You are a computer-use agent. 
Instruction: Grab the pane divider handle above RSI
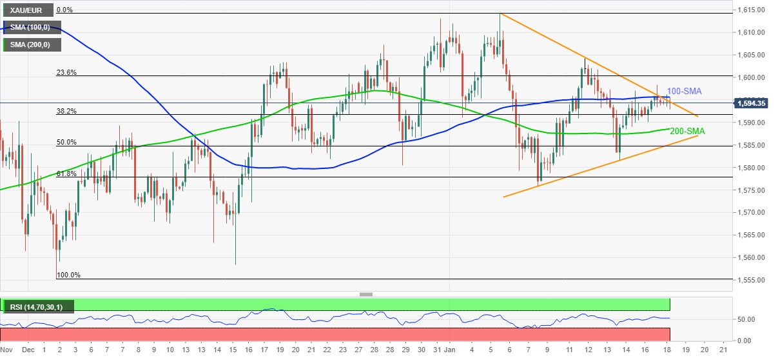point(366,295)
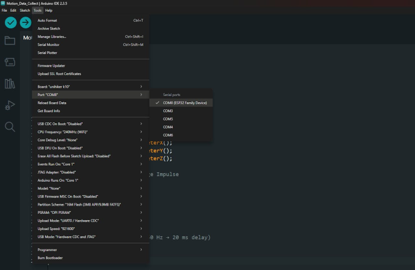Click Burn Bootloader menu entry

[x=50, y=258]
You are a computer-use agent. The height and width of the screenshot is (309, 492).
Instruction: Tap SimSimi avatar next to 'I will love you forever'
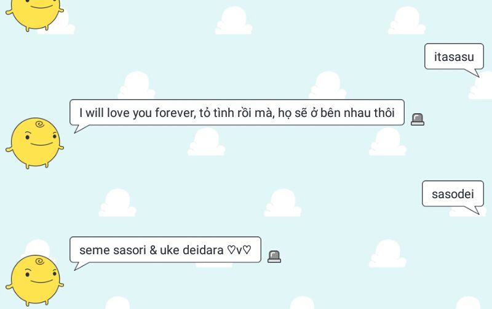(x=34, y=143)
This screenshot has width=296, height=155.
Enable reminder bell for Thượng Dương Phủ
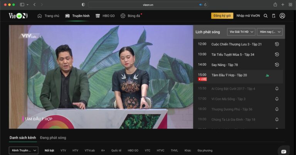point(277,109)
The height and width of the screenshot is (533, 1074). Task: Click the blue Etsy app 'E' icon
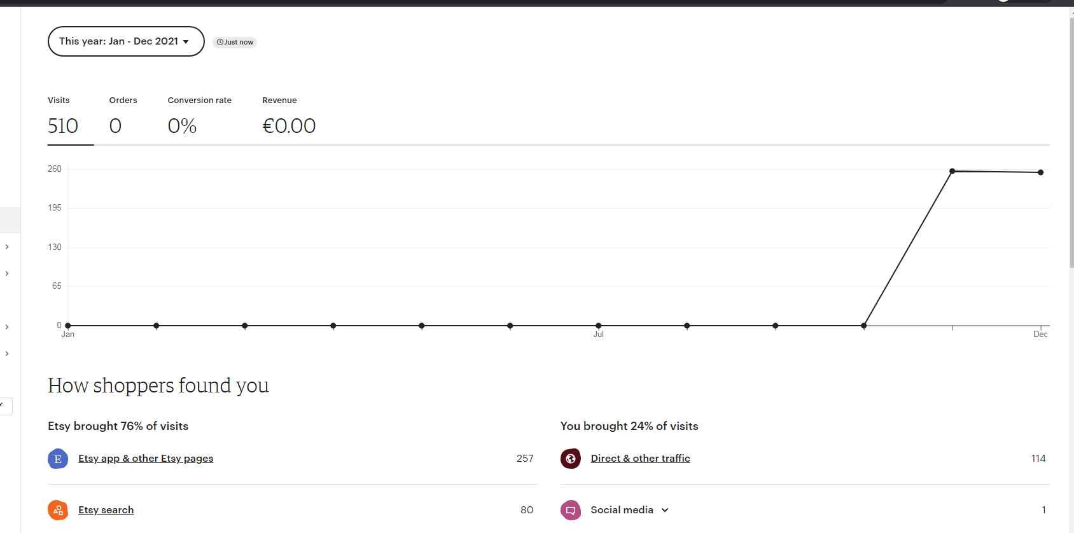pos(58,459)
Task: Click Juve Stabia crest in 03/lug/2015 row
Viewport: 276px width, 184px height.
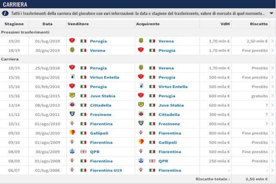Action: [72, 96]
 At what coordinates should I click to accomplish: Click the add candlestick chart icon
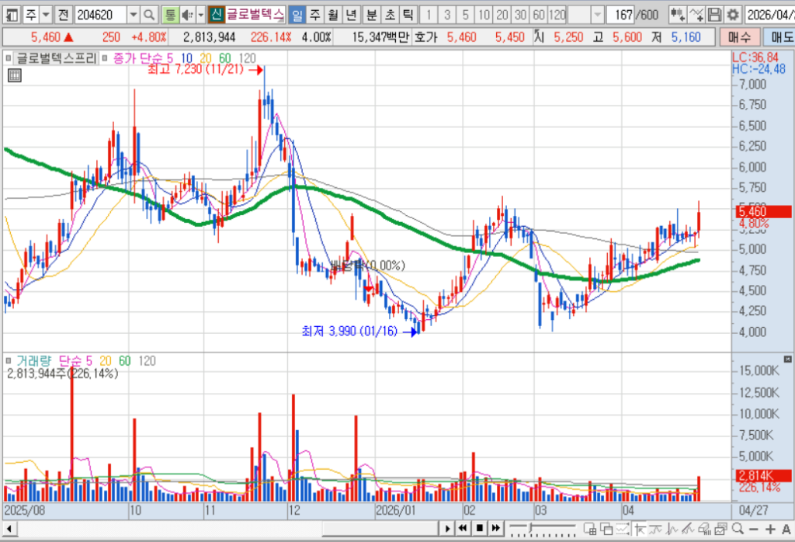tap(678, 16)
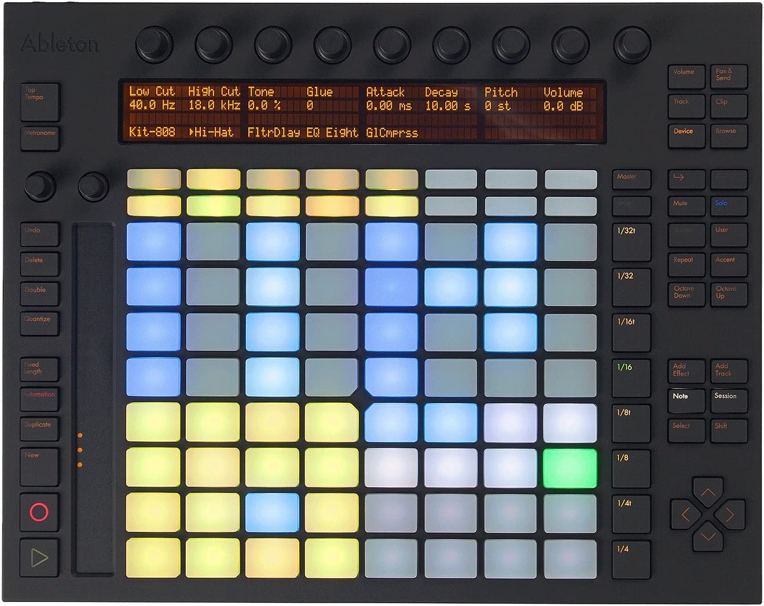Select the 1/32t repeat interval button
764x606 pixels.
click(x=631, y=241)
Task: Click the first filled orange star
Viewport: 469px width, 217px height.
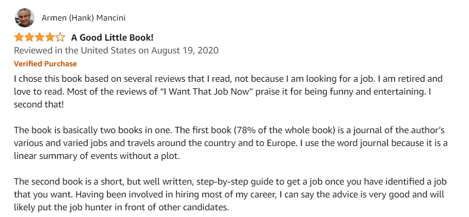Action: [x=19, y=38]
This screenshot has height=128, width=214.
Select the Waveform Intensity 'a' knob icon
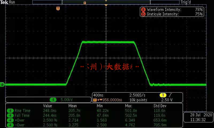point(143,10)
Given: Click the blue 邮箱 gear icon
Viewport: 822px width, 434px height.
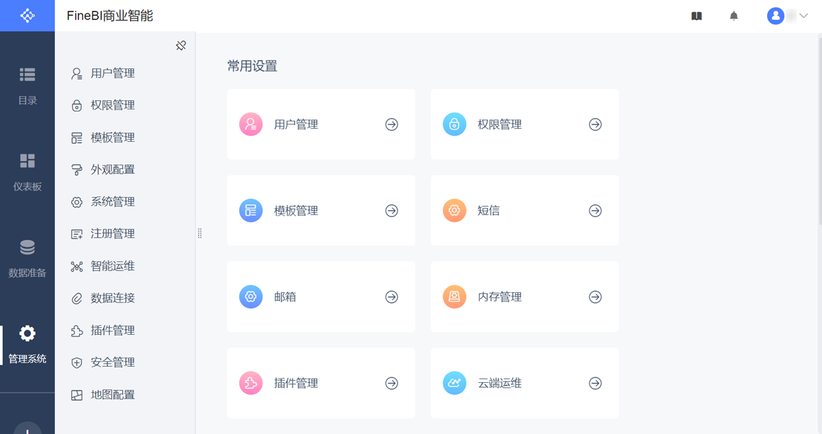Looking at the screenshot, I should pyautogui.click(x=251, y=297).
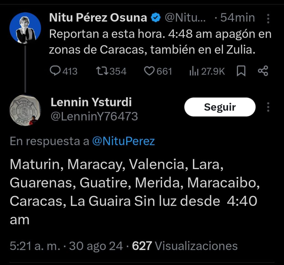Open more options for Lennin's reply
Screen dimensions: 284x265
pos(268,107)
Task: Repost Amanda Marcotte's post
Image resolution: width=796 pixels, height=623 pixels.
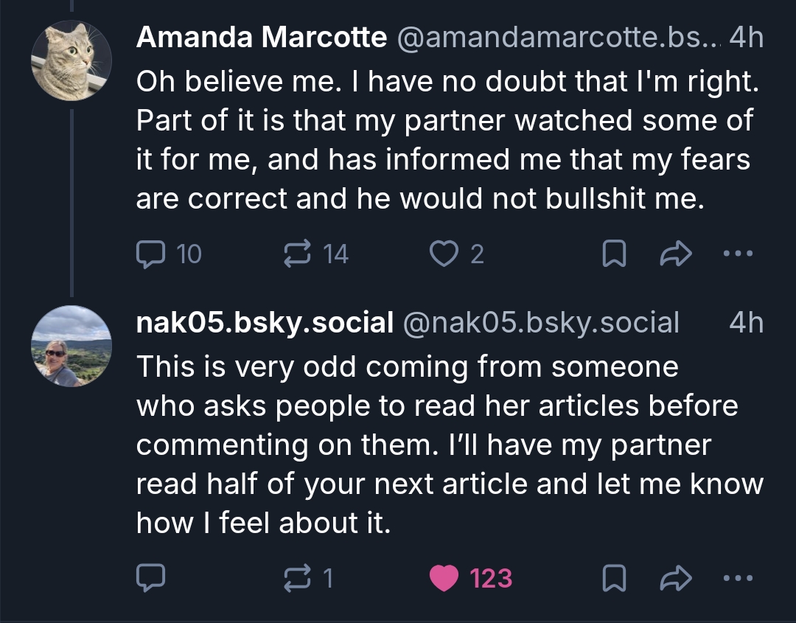Action: (x=296, y=254)
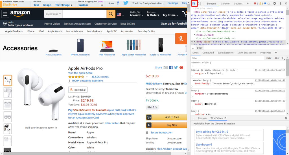Open the Computed styles tab
This screenshot has height=155, width=289.
[208, 53]
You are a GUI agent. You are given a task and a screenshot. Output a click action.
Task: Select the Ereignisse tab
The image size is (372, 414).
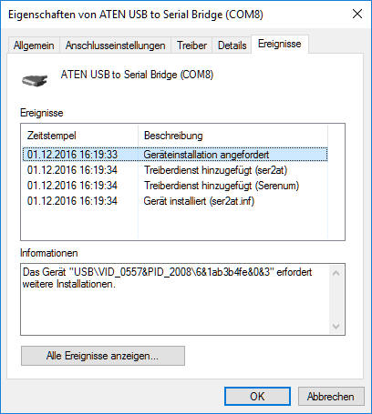280,44
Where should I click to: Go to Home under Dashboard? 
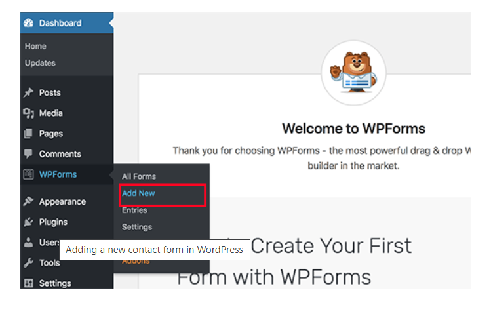35,46
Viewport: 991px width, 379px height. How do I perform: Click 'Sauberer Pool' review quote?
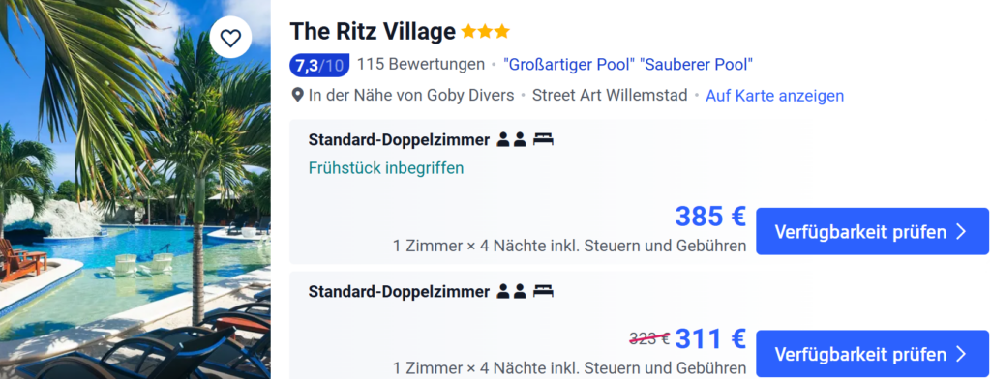pyautogui.click(x=697, y=65)
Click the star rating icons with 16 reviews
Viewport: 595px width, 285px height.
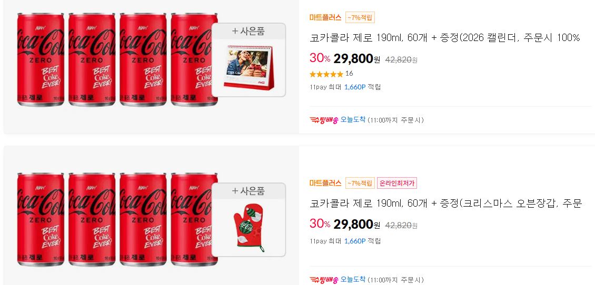(326, 74)
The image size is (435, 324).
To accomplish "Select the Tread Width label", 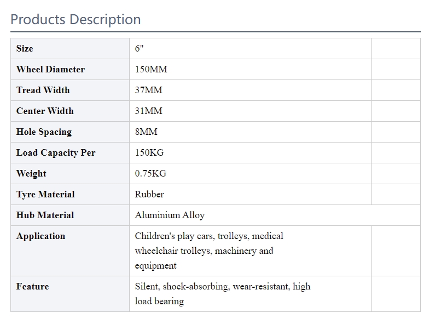I will click(x=43, y=90).
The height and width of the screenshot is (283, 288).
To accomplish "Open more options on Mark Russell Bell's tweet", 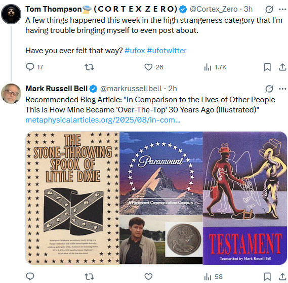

^^^^

_Task details_.
Please give the number of lines in the listing that include "computer", with nothing else.

_Problem solution_.
2